The words landed, and sunk, and William's jaw dropped with the stun of it and the instantaneous lack of air to breathe, for William knew it was true – with his marriage to Julia he had become one of her family. And her family was full of wealthy men, and wealthy men, at least in William's opinion… wealthy men likely got wealthy at the expense of others. And now he was among them. And he could feel nothing but shame. This alteration in the way he could be in the world had just suddenly changed everything. He would be seen as such a man? William shook his head, trying to deny the truth of it, but he already knew he had failed.

And then the thoughts, memories, connections came, and he remembered that Julia and Ruby had spoken of their malicious cousin, Jonathan. Jonathan's mother was Julia's and Ruby's Aunt Malvina! She had come to their wedding! Wasn't it Armour who had sent that ostentatious Ming vase as a wedding gift – the one Julia donated to the museum!?

William's big brown eyes locked wide and burdened to Meyers' steely blue ones, with their pupils tiny and honed. William felt the sting, sensed it had been intentional.

"You're one of them Murdoch," Meyers said, digging the barb in. "You'd do just as well to ask your wife as me, I'd suggest, about any news of Jonathan Ogden Armour," he said, now walking to the door and waiting for Murdoch to open it for him. With a strut, Meyers left.

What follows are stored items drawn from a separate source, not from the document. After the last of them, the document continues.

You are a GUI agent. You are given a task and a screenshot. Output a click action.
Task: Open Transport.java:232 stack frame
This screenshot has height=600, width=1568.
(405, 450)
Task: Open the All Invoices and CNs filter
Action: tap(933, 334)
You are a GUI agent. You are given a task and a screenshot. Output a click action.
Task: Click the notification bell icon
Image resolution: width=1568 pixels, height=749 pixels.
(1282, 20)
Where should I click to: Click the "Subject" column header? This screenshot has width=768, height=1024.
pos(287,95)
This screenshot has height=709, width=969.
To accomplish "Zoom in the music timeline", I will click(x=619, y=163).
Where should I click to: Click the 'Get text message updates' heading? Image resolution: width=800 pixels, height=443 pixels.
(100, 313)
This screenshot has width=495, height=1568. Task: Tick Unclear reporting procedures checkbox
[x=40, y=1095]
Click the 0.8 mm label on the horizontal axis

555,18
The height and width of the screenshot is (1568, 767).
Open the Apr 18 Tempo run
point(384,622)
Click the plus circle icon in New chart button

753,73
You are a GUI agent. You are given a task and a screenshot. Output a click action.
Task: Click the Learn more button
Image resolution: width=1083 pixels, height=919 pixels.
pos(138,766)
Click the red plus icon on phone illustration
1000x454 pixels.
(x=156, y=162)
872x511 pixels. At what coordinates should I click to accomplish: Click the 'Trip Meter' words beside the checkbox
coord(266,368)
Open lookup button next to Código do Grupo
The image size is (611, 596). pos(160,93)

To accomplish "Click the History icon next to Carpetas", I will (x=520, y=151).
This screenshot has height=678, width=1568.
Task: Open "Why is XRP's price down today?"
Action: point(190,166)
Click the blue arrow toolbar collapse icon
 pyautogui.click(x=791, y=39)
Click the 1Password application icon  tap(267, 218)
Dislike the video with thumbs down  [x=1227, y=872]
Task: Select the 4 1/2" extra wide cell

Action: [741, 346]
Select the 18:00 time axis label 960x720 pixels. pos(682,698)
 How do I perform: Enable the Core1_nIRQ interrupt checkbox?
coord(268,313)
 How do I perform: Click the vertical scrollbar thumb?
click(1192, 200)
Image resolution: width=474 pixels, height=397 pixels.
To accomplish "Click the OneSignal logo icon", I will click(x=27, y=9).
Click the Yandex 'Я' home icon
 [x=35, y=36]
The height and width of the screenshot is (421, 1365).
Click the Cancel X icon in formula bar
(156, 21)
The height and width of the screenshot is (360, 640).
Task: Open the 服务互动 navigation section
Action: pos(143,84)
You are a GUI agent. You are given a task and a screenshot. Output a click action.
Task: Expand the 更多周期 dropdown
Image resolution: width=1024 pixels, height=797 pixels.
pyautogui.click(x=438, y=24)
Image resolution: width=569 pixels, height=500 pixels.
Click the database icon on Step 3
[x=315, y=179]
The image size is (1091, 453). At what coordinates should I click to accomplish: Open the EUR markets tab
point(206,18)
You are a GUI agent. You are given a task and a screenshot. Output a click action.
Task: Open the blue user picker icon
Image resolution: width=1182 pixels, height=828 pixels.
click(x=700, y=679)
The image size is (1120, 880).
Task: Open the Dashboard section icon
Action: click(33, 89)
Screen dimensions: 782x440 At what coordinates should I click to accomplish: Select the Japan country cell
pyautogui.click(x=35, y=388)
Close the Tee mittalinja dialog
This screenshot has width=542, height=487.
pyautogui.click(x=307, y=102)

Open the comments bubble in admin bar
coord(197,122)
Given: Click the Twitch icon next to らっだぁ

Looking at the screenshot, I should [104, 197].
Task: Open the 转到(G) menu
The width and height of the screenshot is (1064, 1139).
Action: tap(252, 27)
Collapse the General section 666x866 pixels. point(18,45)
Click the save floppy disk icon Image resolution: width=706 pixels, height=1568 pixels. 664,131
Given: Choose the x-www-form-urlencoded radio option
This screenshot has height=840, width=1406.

Irritated, William pulled a pillow and a blanket down onto the floor from Ettie's bed and turned out the light. He only hoped his exhaustion would lend him to sleep. Nestling down on top of the plush blanket, pulling one side up over himself for covers, he noted that the silk fabric of the pajamas felt surprisingly sumptuous. The world was such a strange place, he drifted off thinking… full of kith and kin and rivals and foes, and the boundaries between them so often got blurred… and he'd almost killed, for all he knew maybe he had actually killed, his own cousin… and for that matter, his own cousin had almost killed him. And he wondered, right before the nothingness surrounded him, how it could be that we are all one and the same in the end.

Author's note:

Scientific understanding of contemporary genetics and sex chromosomes are quite different today than what Julia would have encountered when reading about it in 1904. Now we know that men have the same number of chromosomes as women, but that their Y-chromosome is much, much smaller than their X-chromosome. This is why scientists at the turn of the century saw the number of chromosomes as being a likely difference between the sexes. Fortunately for this story, the detection of a different number of chromosomes in the blood, as opposed to a significantly different size of one of the chromosomes in the blood would lead to the same, correct, gender identification. Thus I believe that Dr. Julia Ogden could have used the tests I described to identify the gender of an individual who had left a blood sample at a crime scene.